==== Provided entries ====
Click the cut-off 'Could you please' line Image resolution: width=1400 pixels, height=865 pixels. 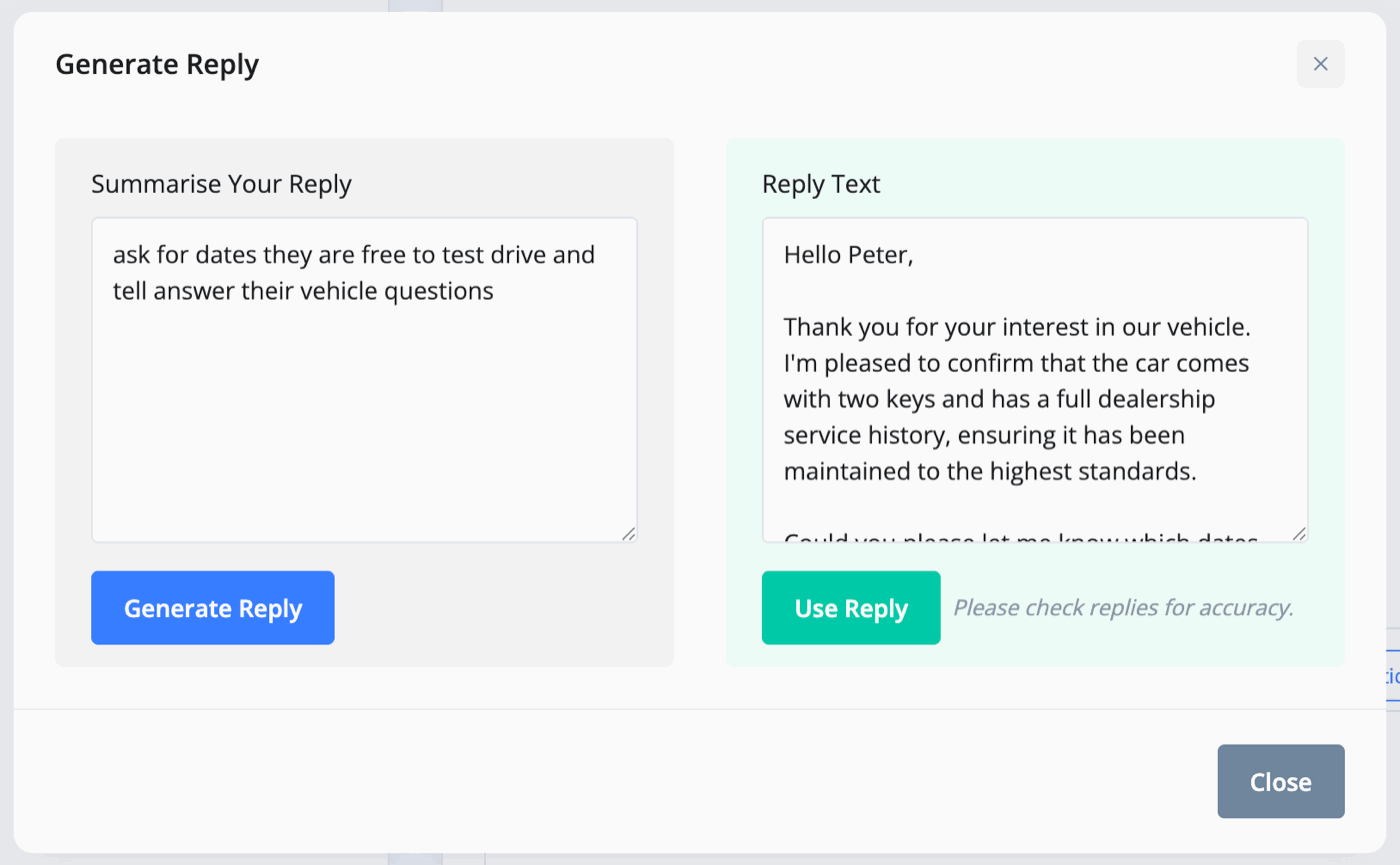(x=1020, y=538)
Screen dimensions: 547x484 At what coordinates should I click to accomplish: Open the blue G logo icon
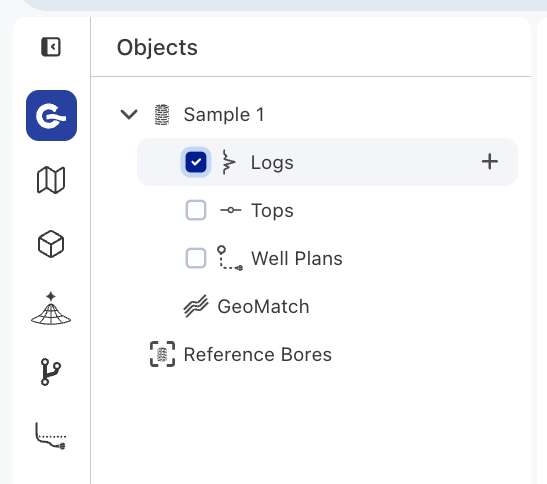tap(51, 116)
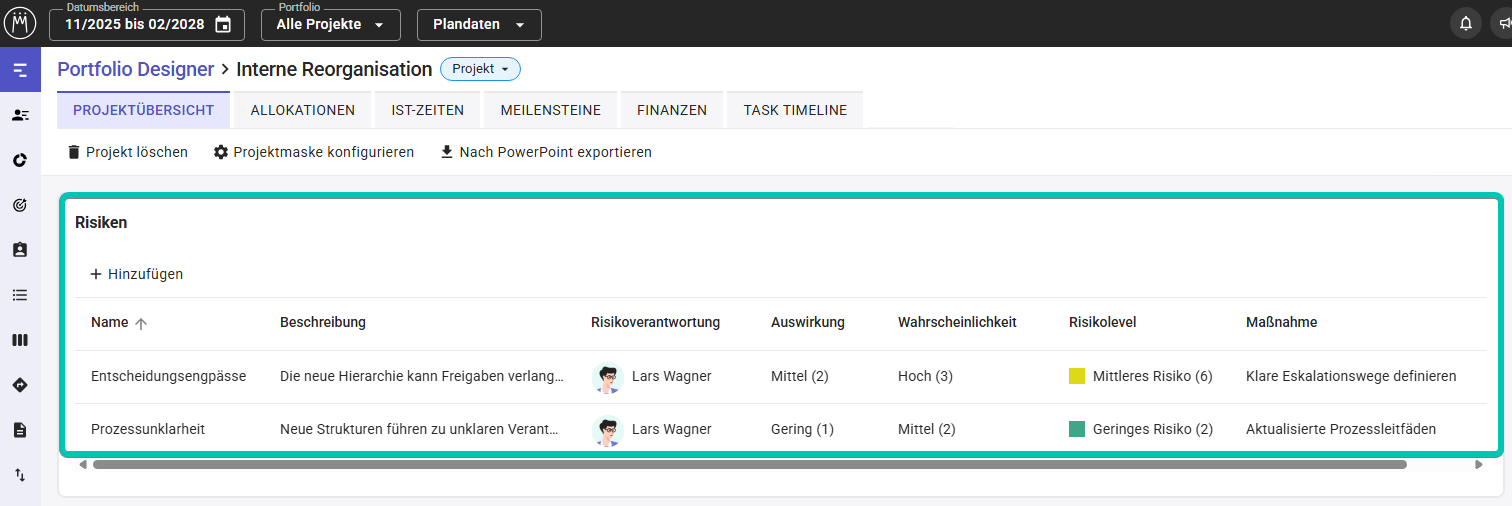The width and height of the screenshot is (1512, 506).
Task: Open the three-column board sidebar icon
Action: click(20, 340)
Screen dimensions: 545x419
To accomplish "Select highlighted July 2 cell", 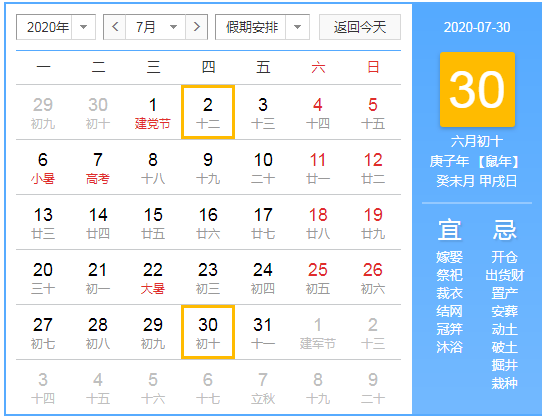I will 208,112.
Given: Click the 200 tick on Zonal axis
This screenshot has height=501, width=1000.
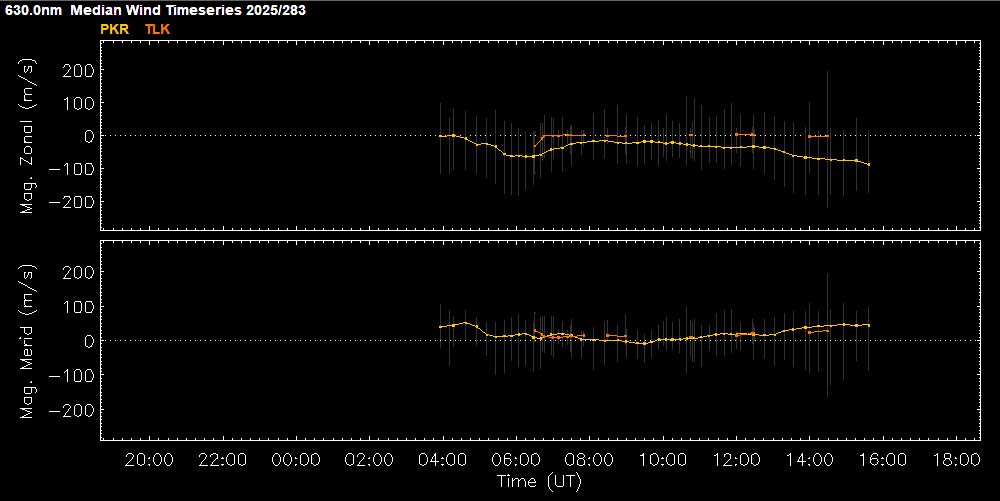Looking at the screenshot, I should point(78,70).
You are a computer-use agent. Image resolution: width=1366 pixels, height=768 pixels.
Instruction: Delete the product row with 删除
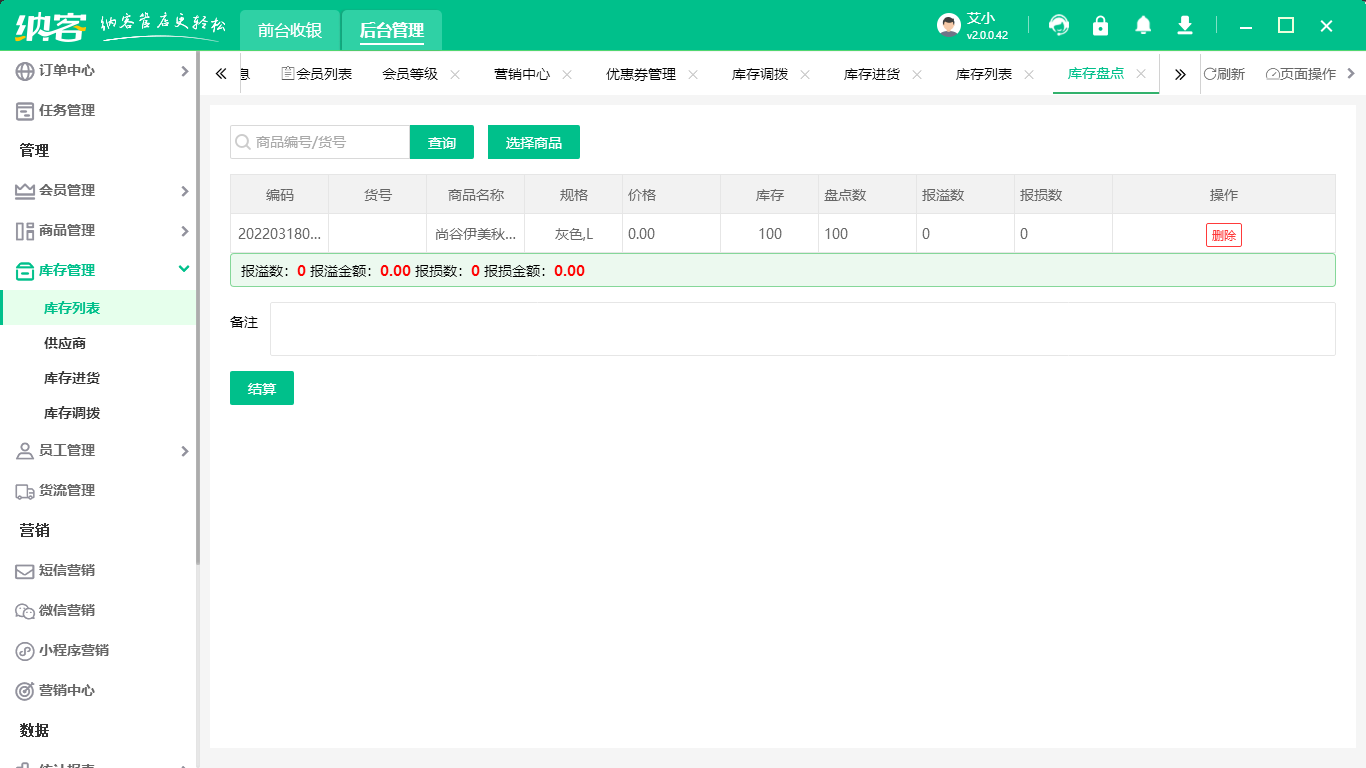(x=1223, y=235)
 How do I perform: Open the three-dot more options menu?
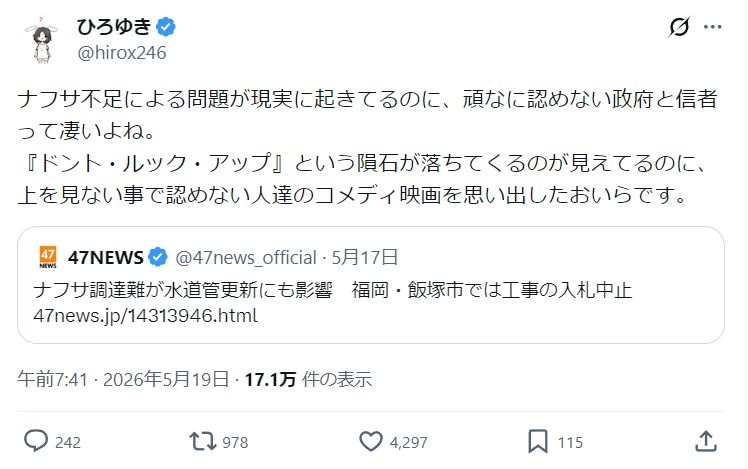coord(713,27)
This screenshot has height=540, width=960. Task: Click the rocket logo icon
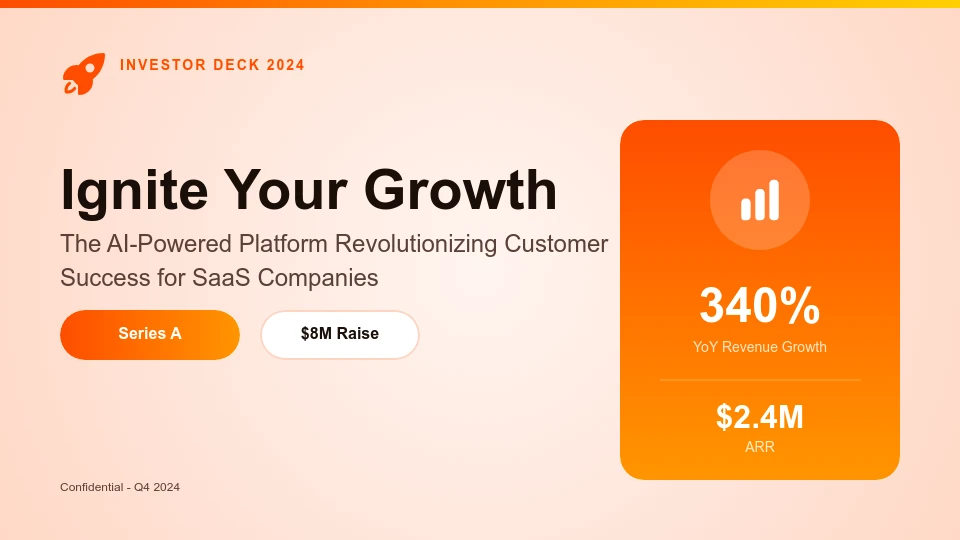pyautogui.click(x=83, y=74)
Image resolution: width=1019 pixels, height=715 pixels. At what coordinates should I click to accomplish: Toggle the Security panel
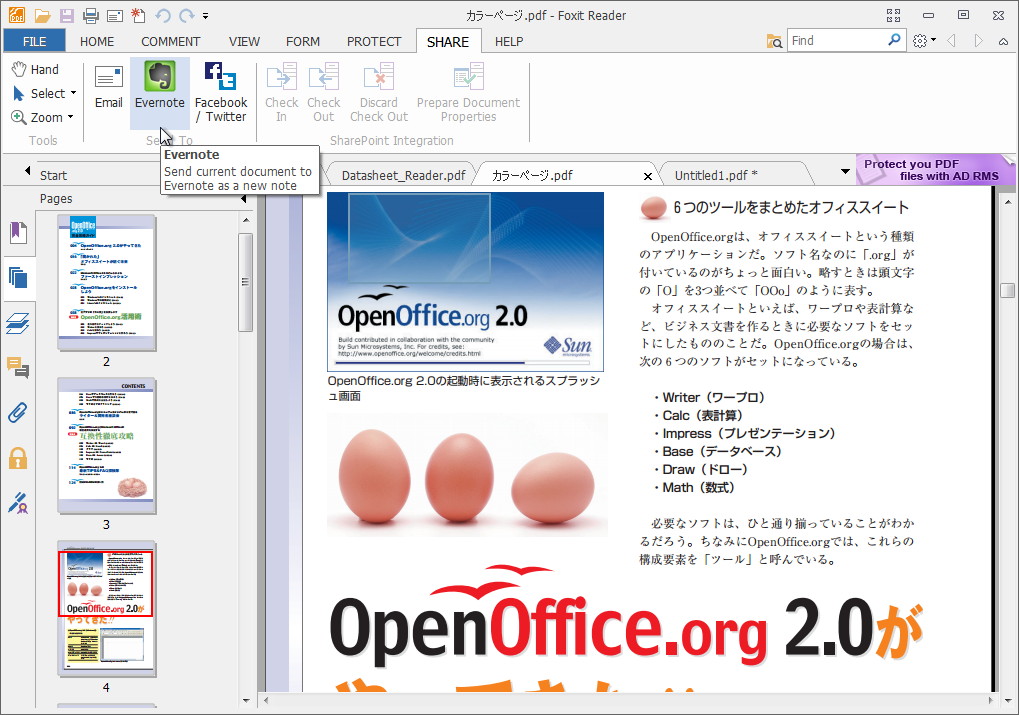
====
## Requirements
Rewrite the entries from the line containing "You are a computer-use" through the end of the entries, both ends included, with "Security panel" replaced by "Privacy panel" and all else unchanged. Leave the pictures out of the answer.

## Answer to the exercise
You are a computer-use agent. Image resolution: width=1366 pixels, height=768 pixels.
Instruction: Delete the product row with 删除
(x=1223, y=235)
 How do I perform: Open the three-dot more options menu?
coord(713,27)
This screenshot has height=540, width=960. Task: Click the rocket logo icon
pyautogui.click(x=83, y=74)
Image resolution: width=1019 pixels, height=715 pixels. At what coordinates should I click to accomplish: Toggle the Privacy panel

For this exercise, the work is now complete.